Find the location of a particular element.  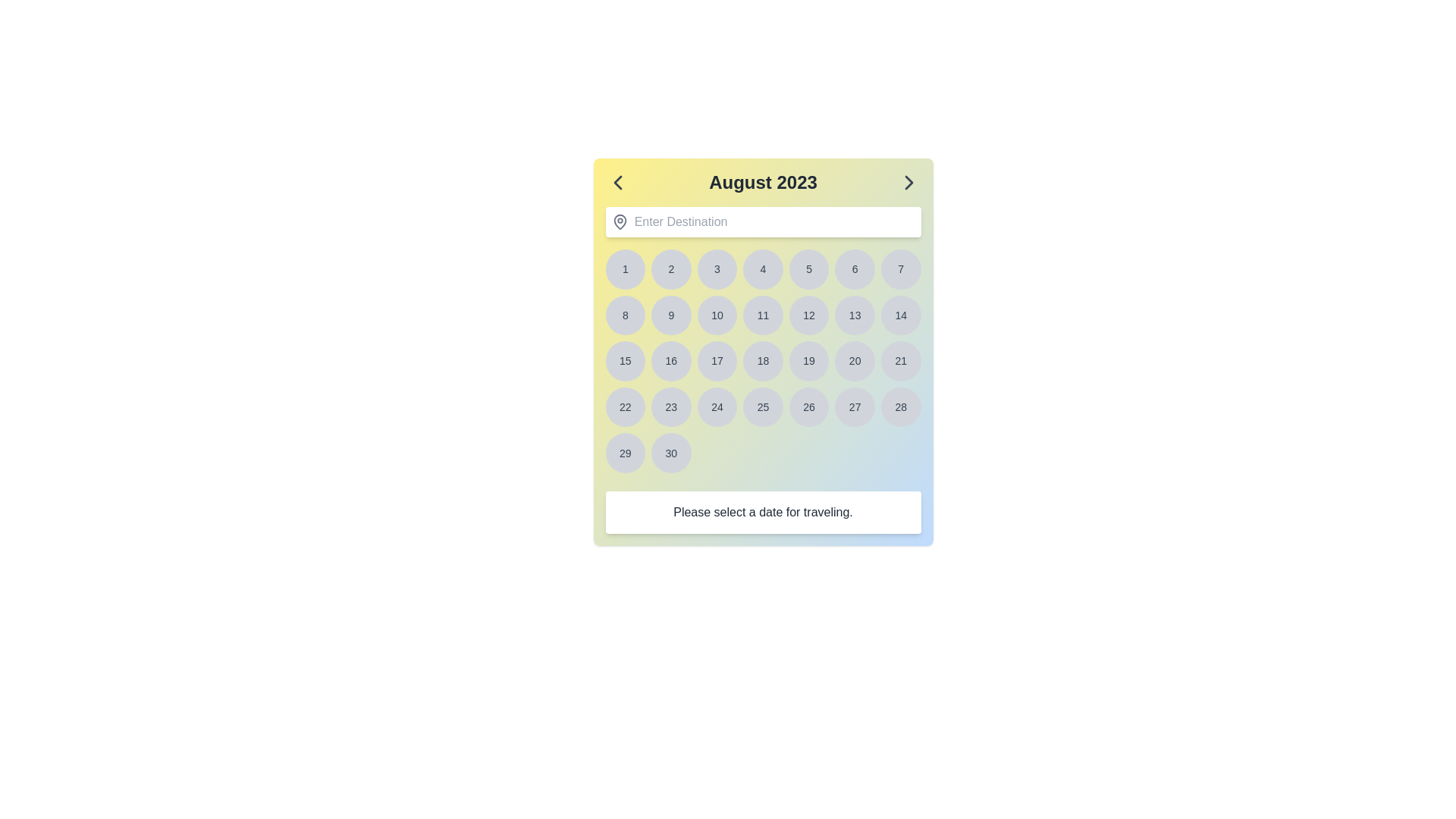

the navigation button for moving to the previous month, located at the top-left corner of the pop-up component is located at coordinates (617, 181).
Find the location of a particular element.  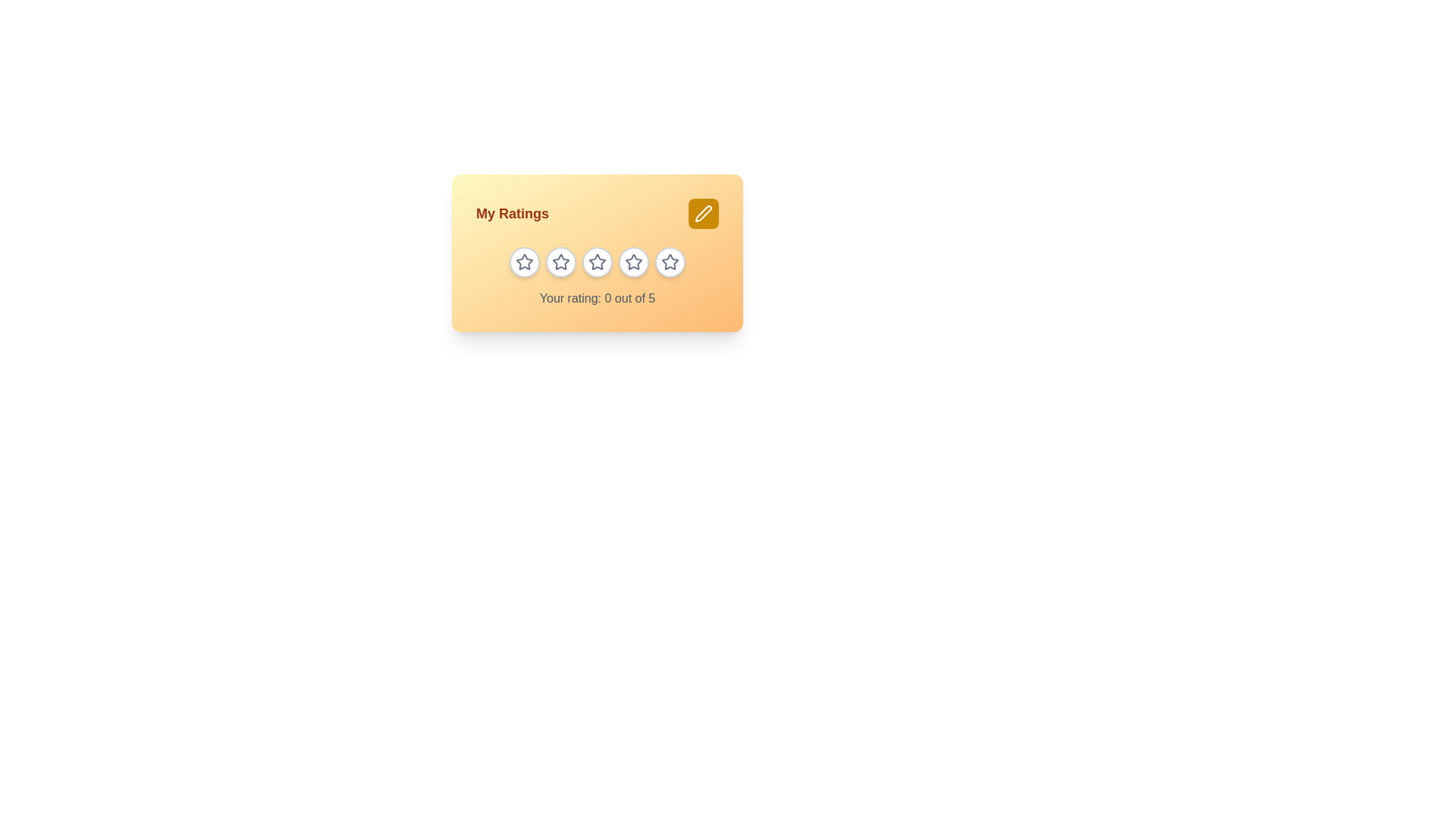

the second star button in the 'My Ratings' section, which is a circular button with a white background and a gray border featuring an outlined star icon is located at coordinates (560, 262).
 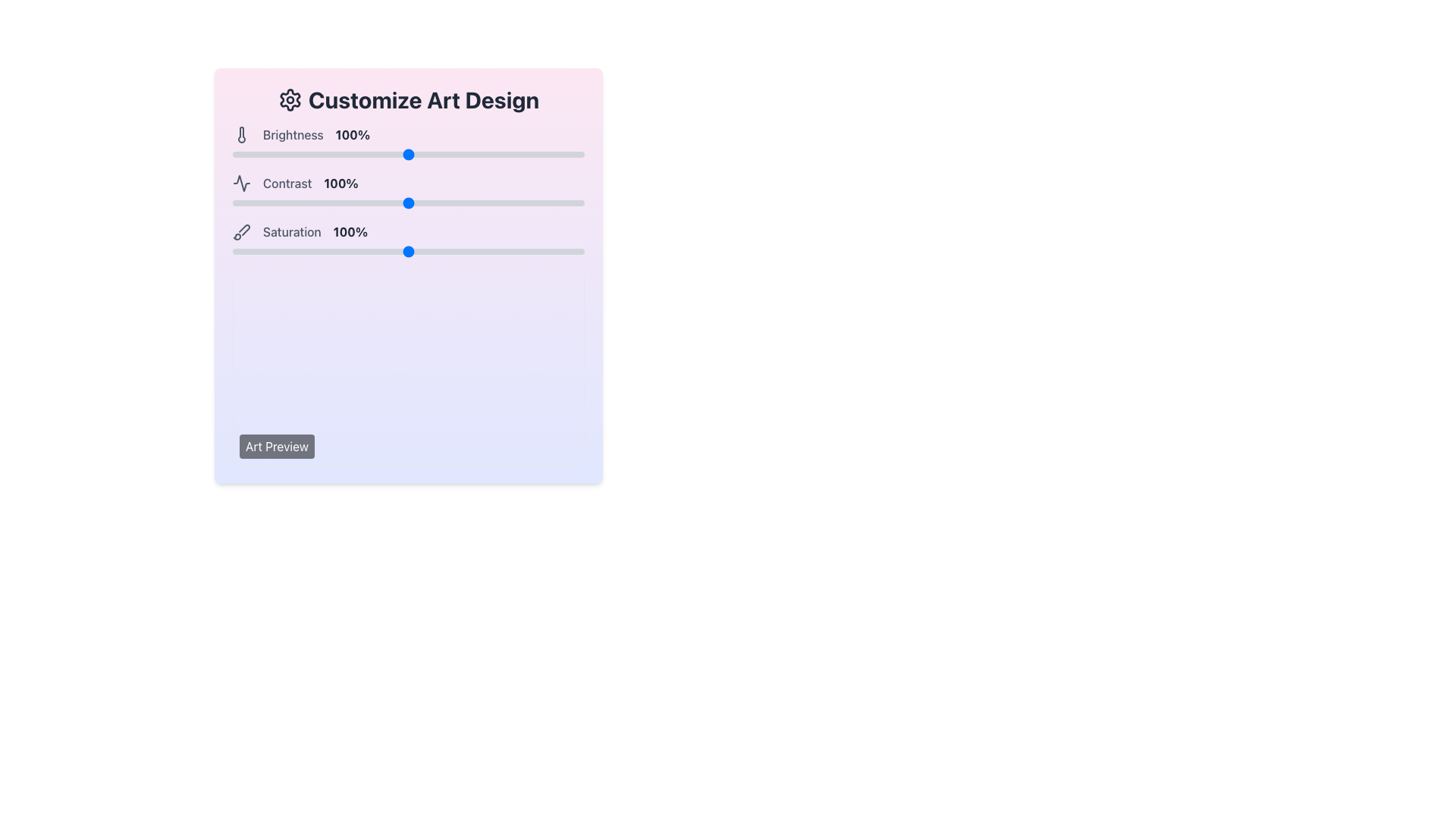 What do you see at coordinates (240, 183) in the screenshot?
I see `the graphical icon resembling a pulse or activity line located next to the 'Contrast' label in the settings interface` at bounding box center [240, 183].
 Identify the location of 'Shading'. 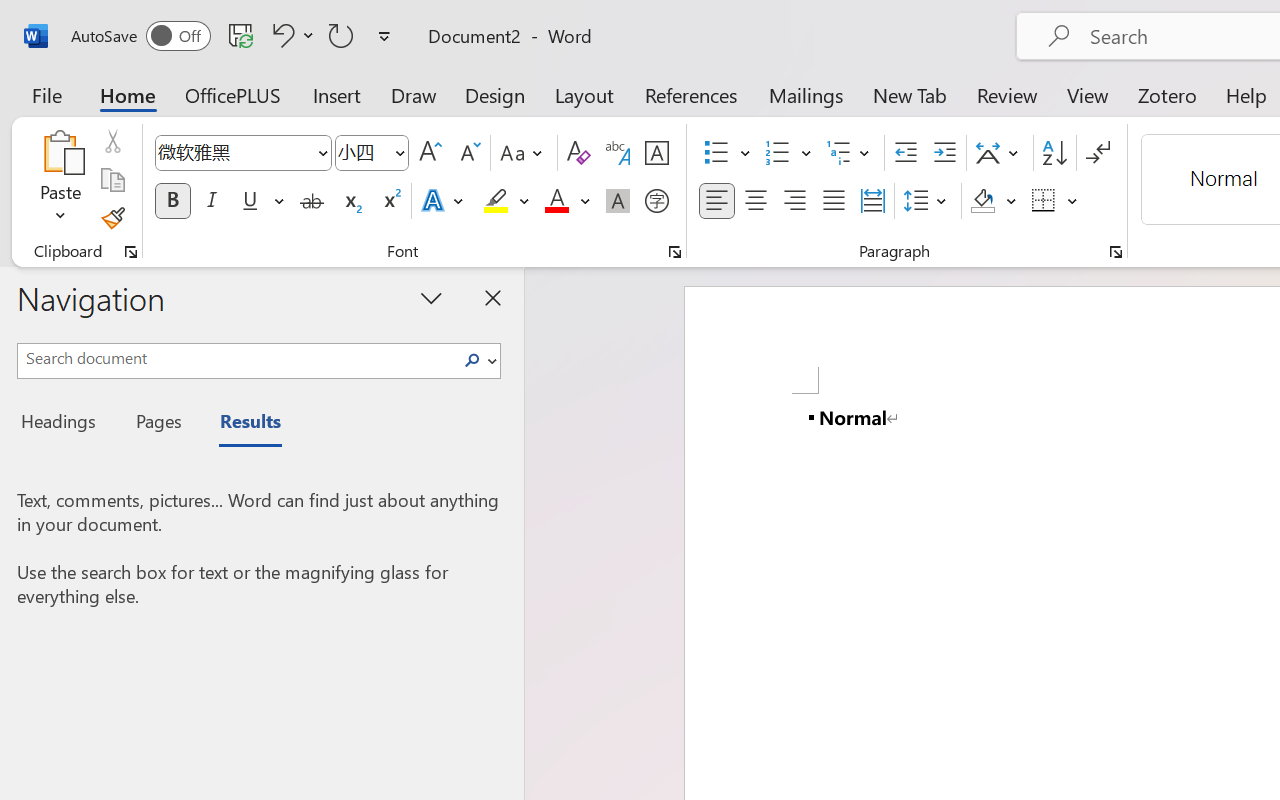
(993, 201).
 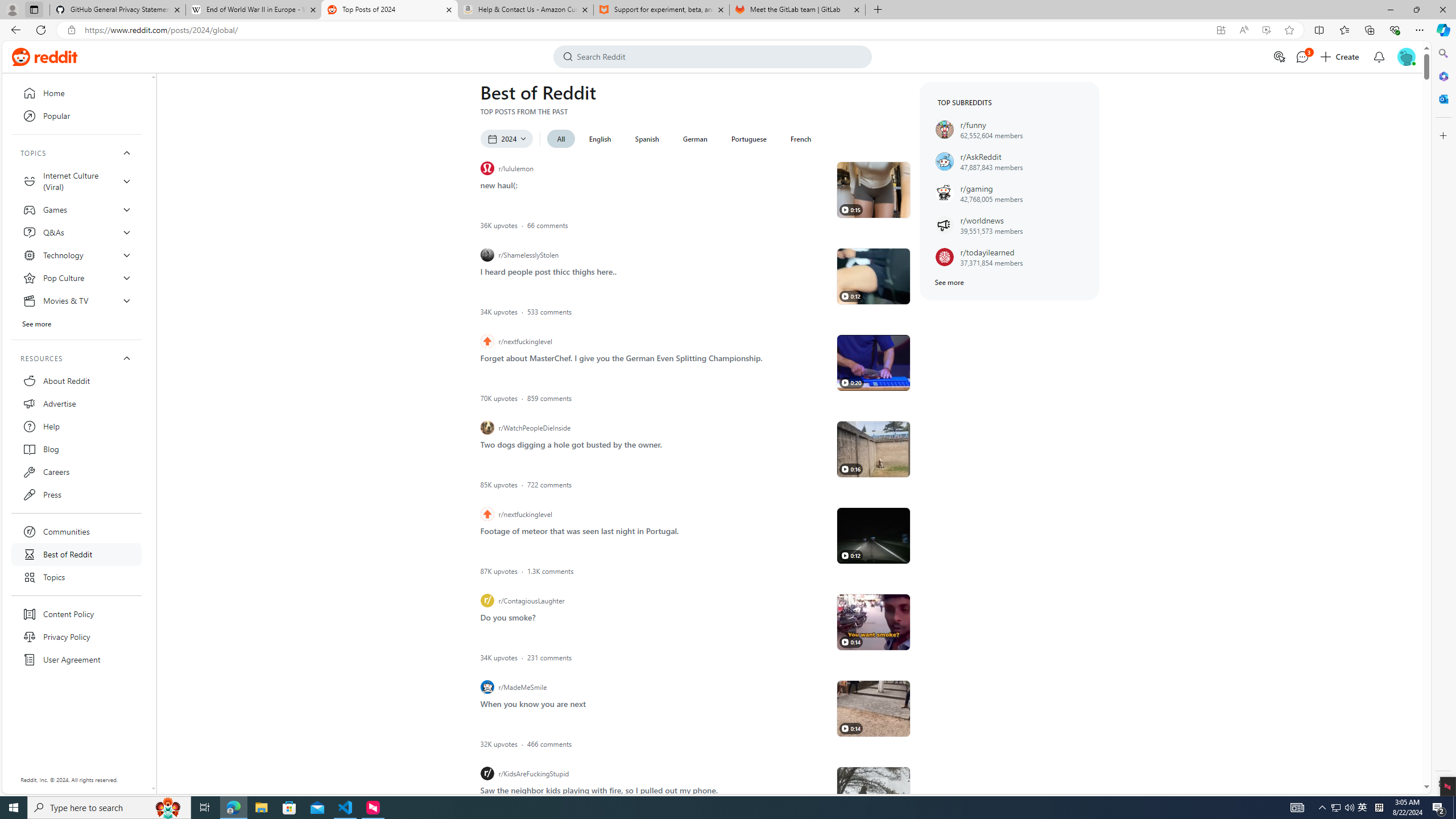 I want to click on 'About Reddit', so click(x=76, y=380).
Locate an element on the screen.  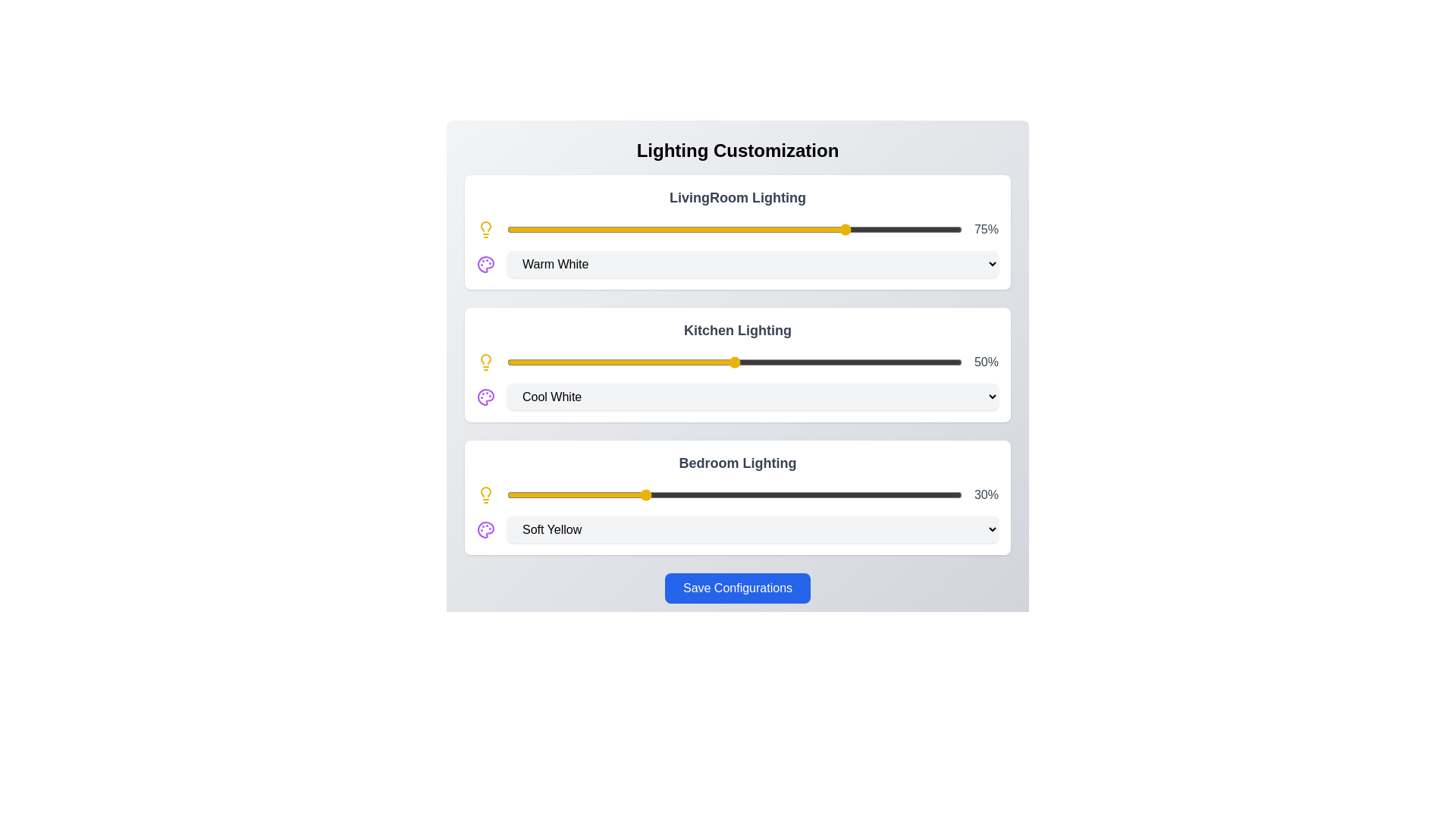
'Save Configurations' button is located at coordinates (738, 587).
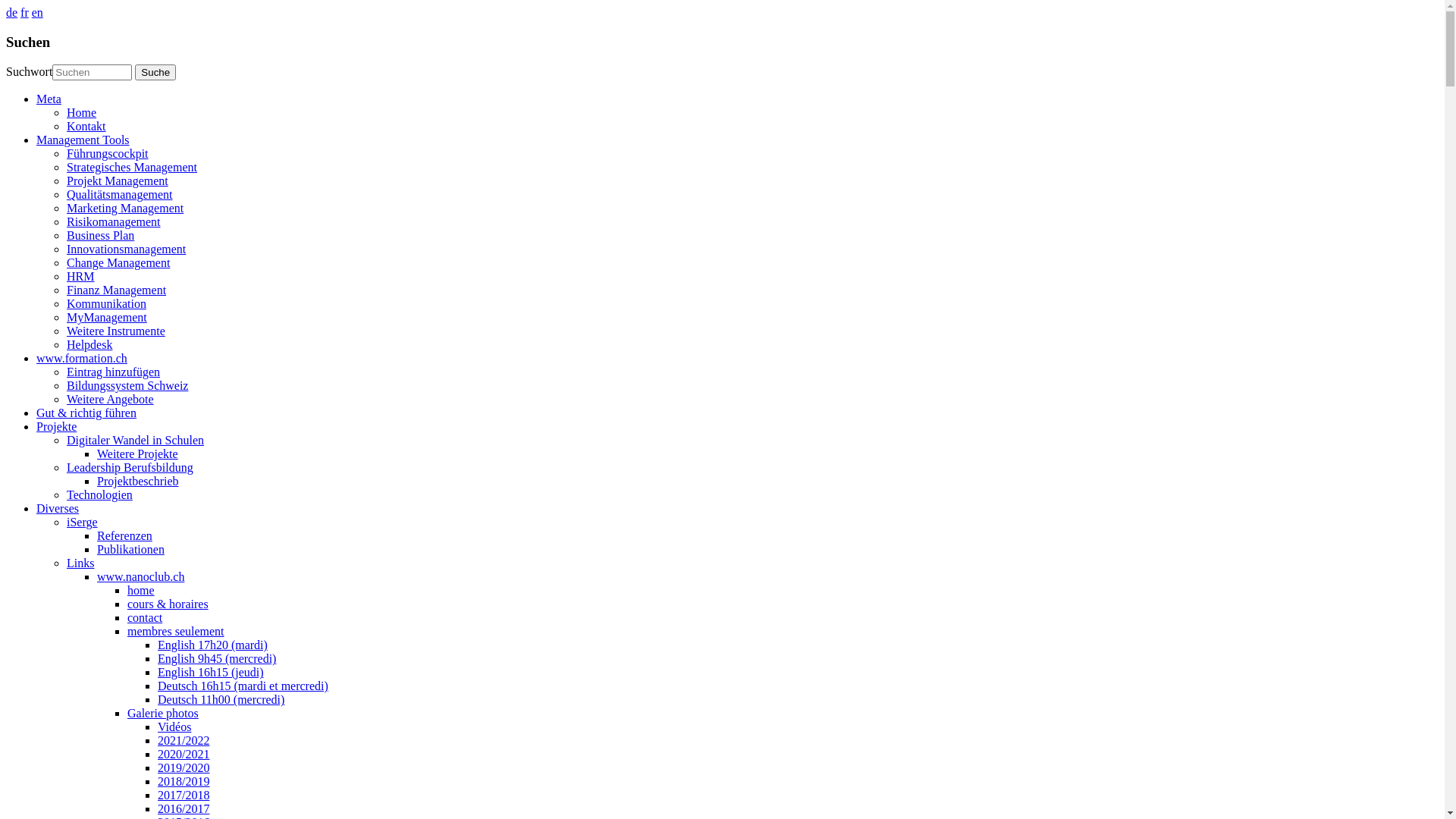  I want to click on 'Referenzen', so click(124, 535).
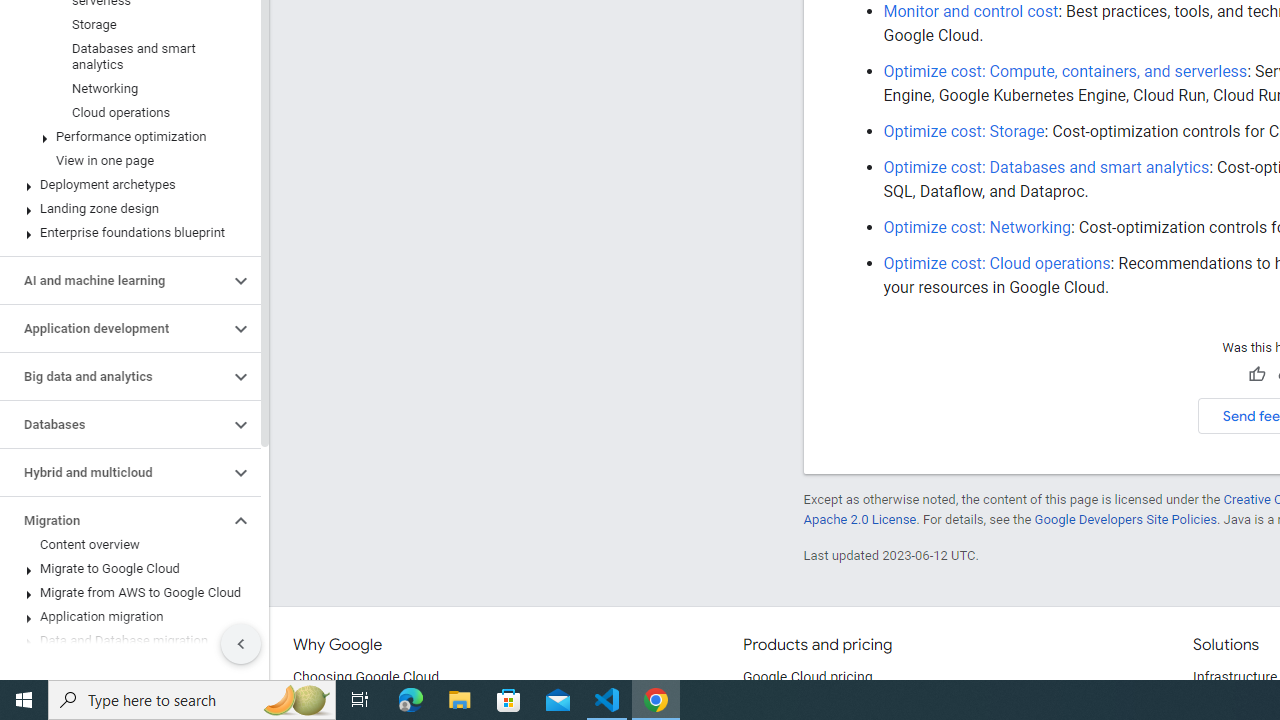 Image resolution: width=1280 pixels, height=720 pixels. What do you see at coordinates (113, 473) in the screenshot?
I see `'Hybrid and multicloud'` at bounding box center [113, 473].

Work to do: Retype the listing from the line with "Identify the location of 'Shading'." up to and including its last line, keeping every word and symbol unchanged. Leave the pictures out.

Solution for this problem:
 Identify the location of 'Shading'. 
(993, 201).
  I want to click on 'About Reddit', so click(x=76, y=380).
Locate an element on the screen.  
'Save Configurations' button is located at coordinates (738, 587).
  I want to click on 'Referenzen', so click(124, 535).
 Image resolution: width=1280 pixels, height=720 pixels. What do you see at coordinates (113, 473) in the screenshot?
I see `'Hybrid and multicloud'` at bounding box center [113, 473].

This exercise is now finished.